J.D. Harding, Delᵗ. on Stone by W. Walton. M & N. Hanhart, Lithog{rs}.

AUDLEY END, ESSEX.

AUDLEY END,
ESSEX.

udley End, the most celebrated of the mansions in Essex, takes its name from Sir Thomas Audley, Chancellor to King Henry VIII., to whom the Abbey of Walden and most of the lands at the west end of the parish had been granted at the Dissolution by Henry VIII.; and who is believed to have fixed his residence there, although, as Lord Braybrooke remarks in his history of this house, “the fact cannot now be established. Horace Walpole, notwithstanding, and, after him, Mr. Gough, assumed that Audley Inn was the original designation; but for this assertion no authority whatever is adduced: not to mention that many of the neighbouring hamlets are still distinguished by the names of North End, Sewer’s End, Sparrow’s End, &c.; and that similar instances frequently occur in different parts of the County of Essex.”
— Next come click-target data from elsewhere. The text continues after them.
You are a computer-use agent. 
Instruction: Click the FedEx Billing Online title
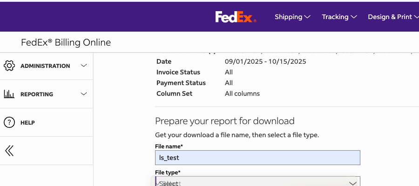click(66, 42)
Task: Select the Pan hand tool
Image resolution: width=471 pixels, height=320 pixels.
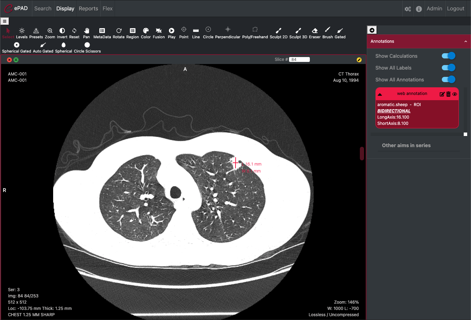Action: pos(86,33)
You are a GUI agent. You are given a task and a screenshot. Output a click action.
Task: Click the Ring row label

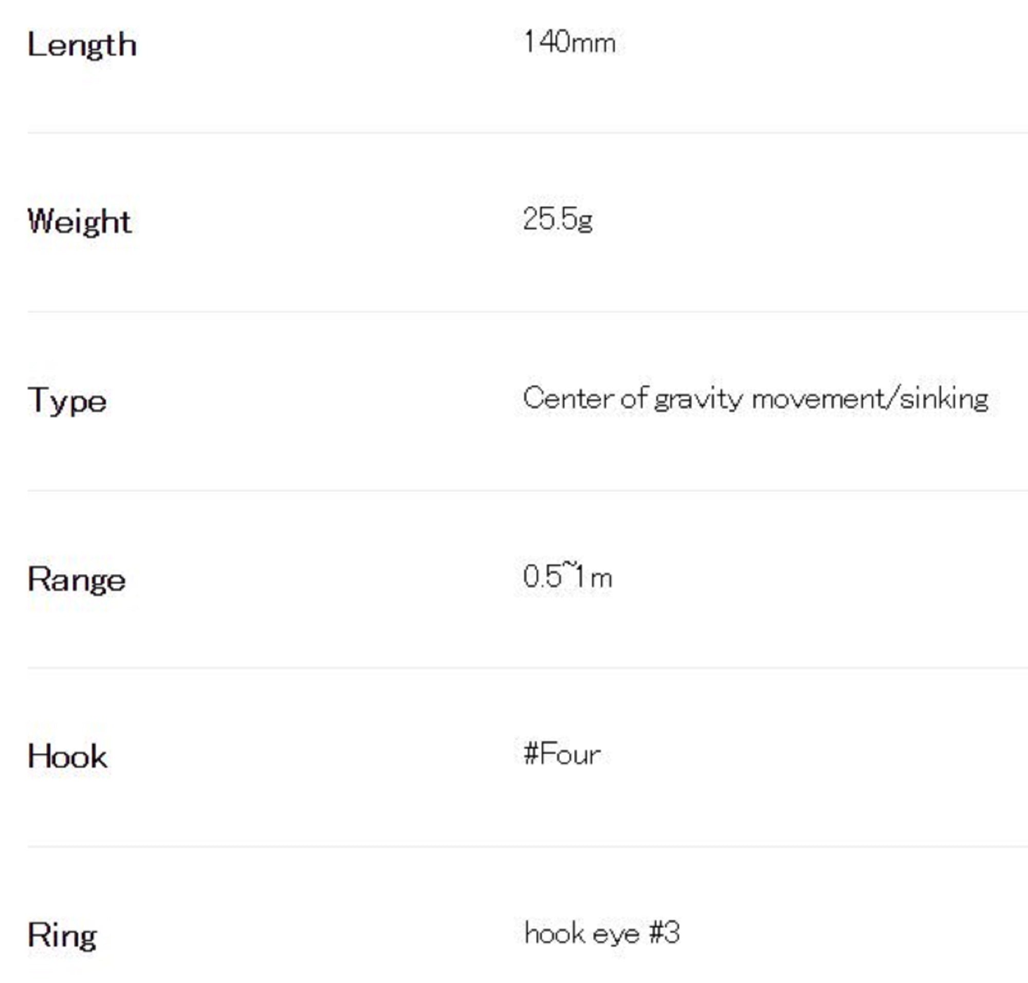coord(62,935)
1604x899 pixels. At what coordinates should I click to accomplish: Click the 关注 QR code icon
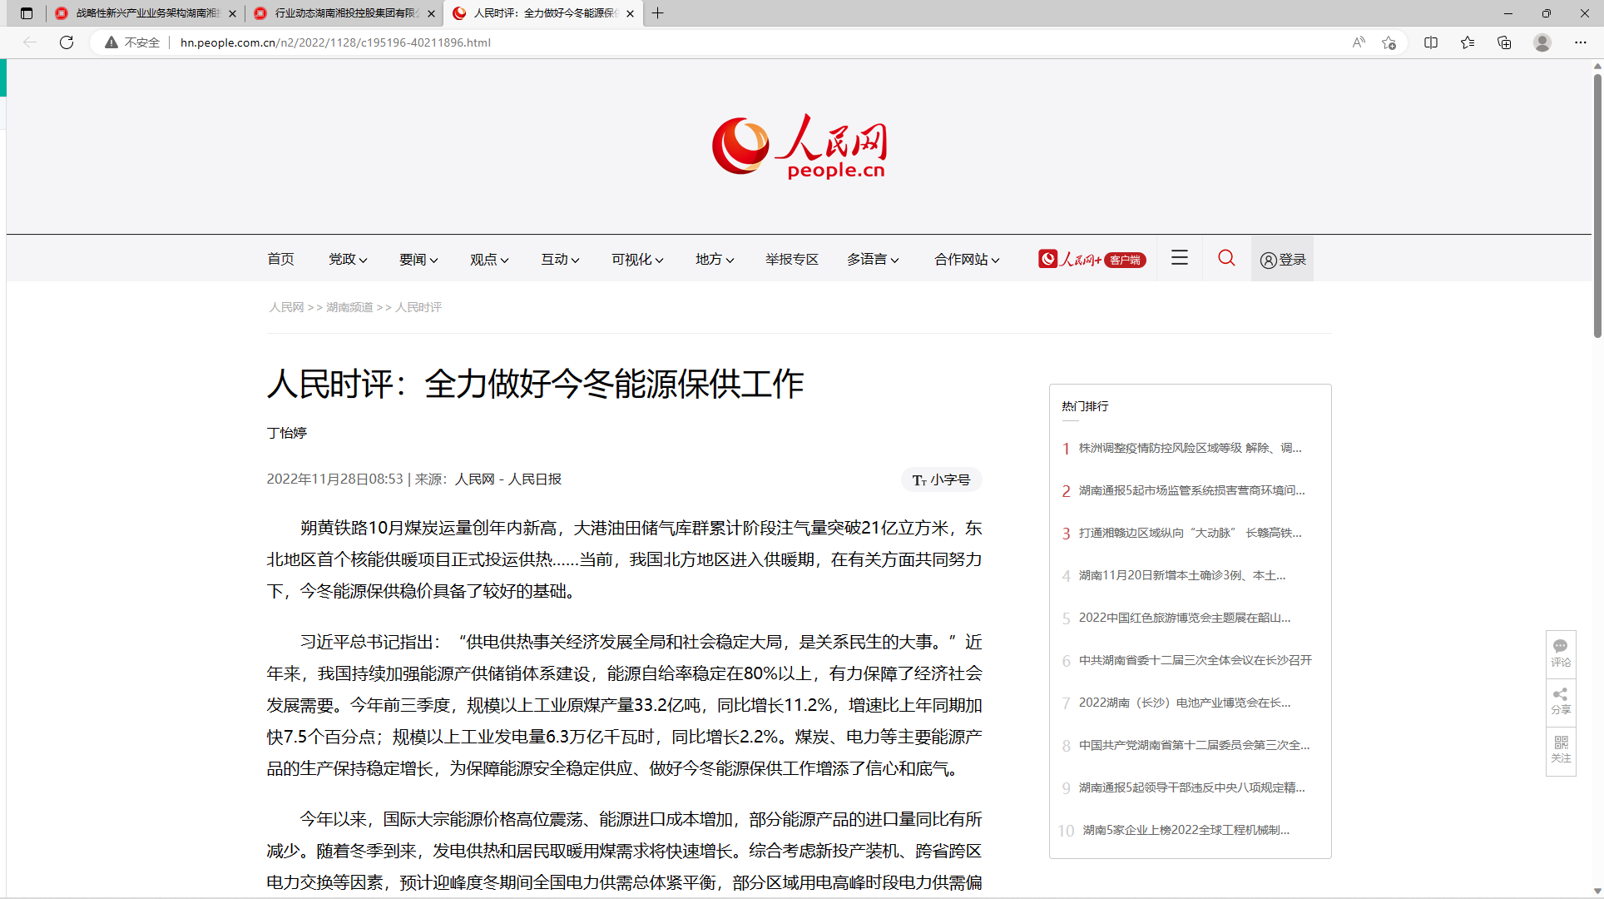[1561, 748]
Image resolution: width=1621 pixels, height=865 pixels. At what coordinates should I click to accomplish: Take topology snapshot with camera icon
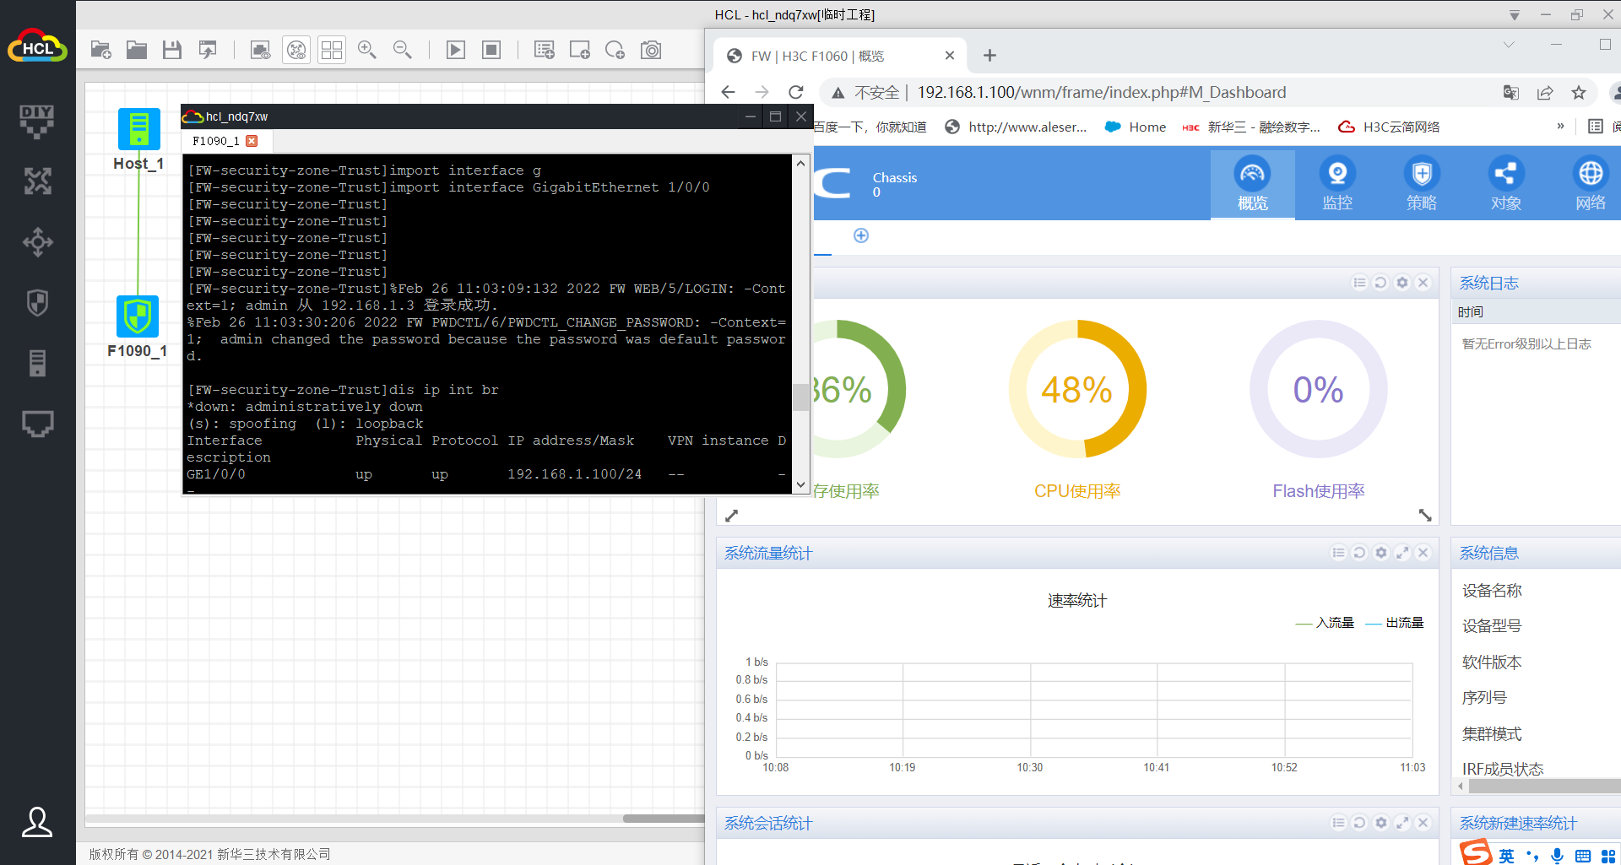point(651,50)
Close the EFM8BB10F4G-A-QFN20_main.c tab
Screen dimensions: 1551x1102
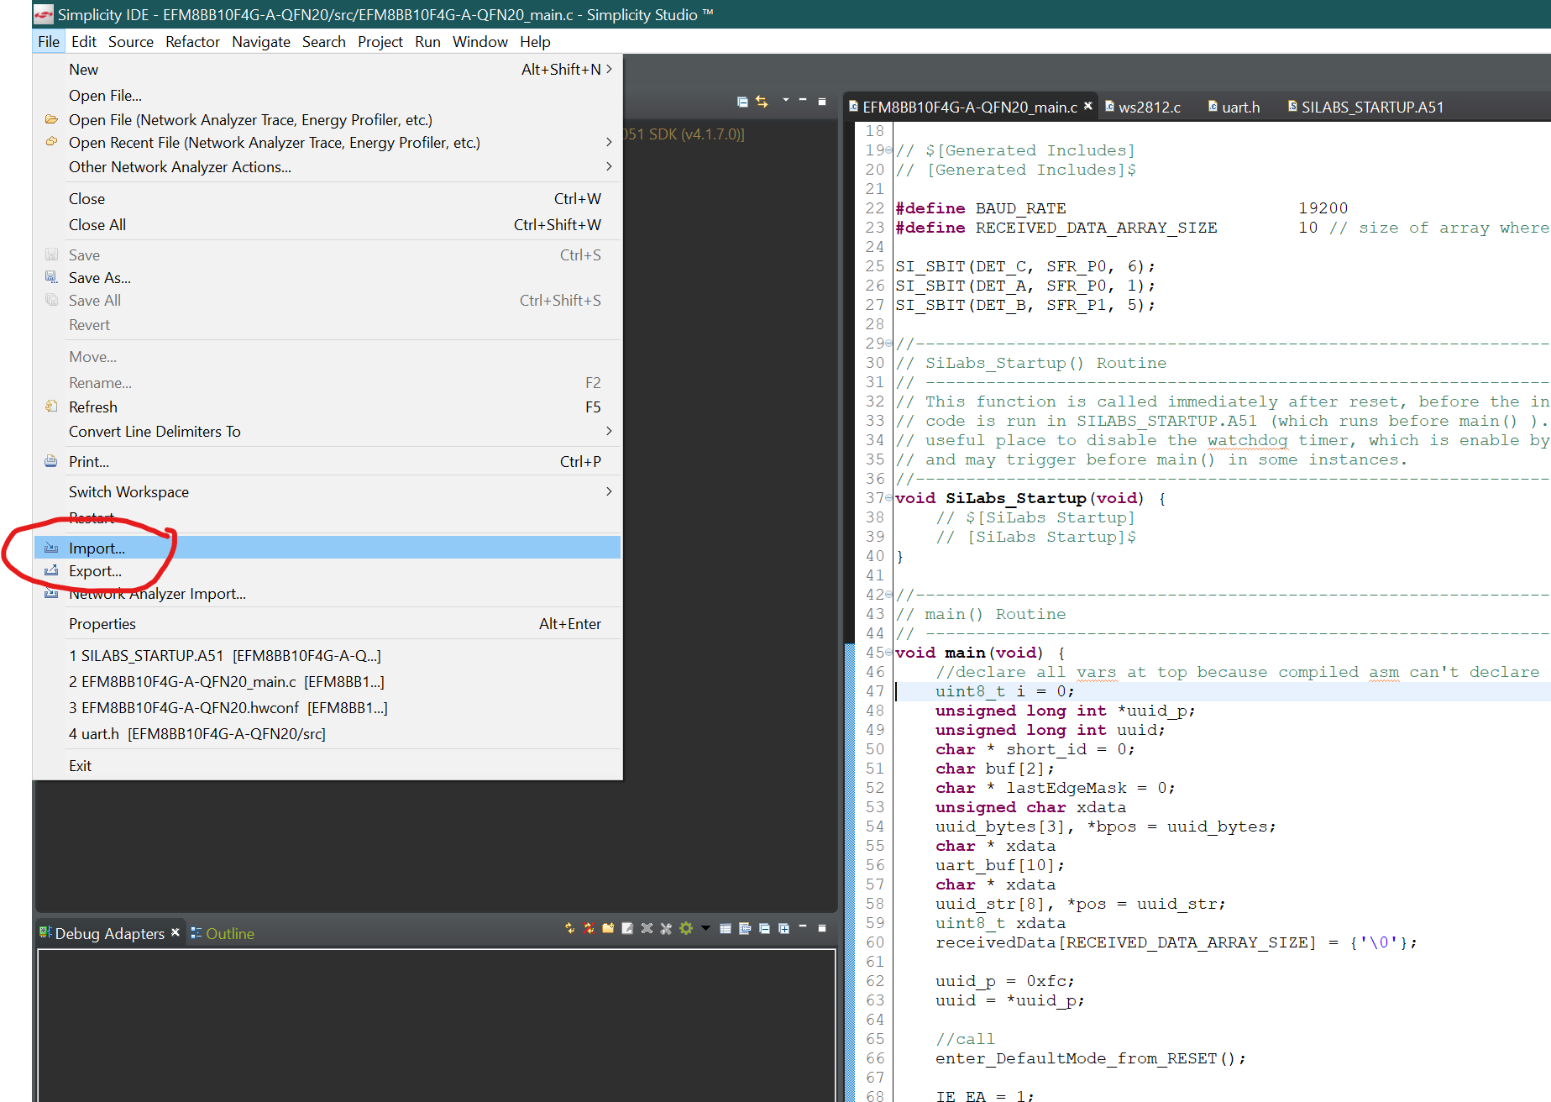tap(1088, 106)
The manor of Walden having been originally granted to the celebrated follower of William the Conqueror, Geoffrey de Mandeville, Earl of Essex, after many mutations, again reverted to the crown, and so remained till May 1538; when it was granted by Henry VIII., with the recently dissolved Abbey of Walden, and the greatest part of the advowsons and estates belonging to that foundation, to Sir Thomas Audley, from whom are descended the Earls of Suffolk, Berkshire, and Carlisle, the Earls and present Marquis of Bristol, and the Lords Howard de Walden; besides the Earls of Binden and Lords Howard of Escrick, whose titles are extinct.

Sir Thomas Audley, a clever and crafty man, was the principal instrument in the hands of the king in effecting the dissolution of the religious houses; by which he also greatly enriched himself, for the rapacity of Henry never exceeded that of Sir Thomas, who was all his life employed in asking for grants and emoluments, under the plea of ill-paid services or absolute poverty—an excuse as disgusting as it was untrue; and nothing can exceed the fawning perseverance of his begging-letters, as printed by Lord Braybrooke in his “History of Audley End,” or the meanness of soul that runs throughout them, and which his lordship, with right feeling, does not do otherwise than unequivocally condemn. The first step in the king’s favour made by Sir Thomas (after he was, at the recommendation of the Duke of Suffolk, to whom he was steward or chancellor, introduced to Henry) was occasioned by his conduct as Speaker of the Long, or Black Parliament, to which office the king had caused him to be elected, which first sat in November 1529, and continuing, by prorogation, six years, effected the dissolution of all the religious houses whose revenues did not annually exceed 200l.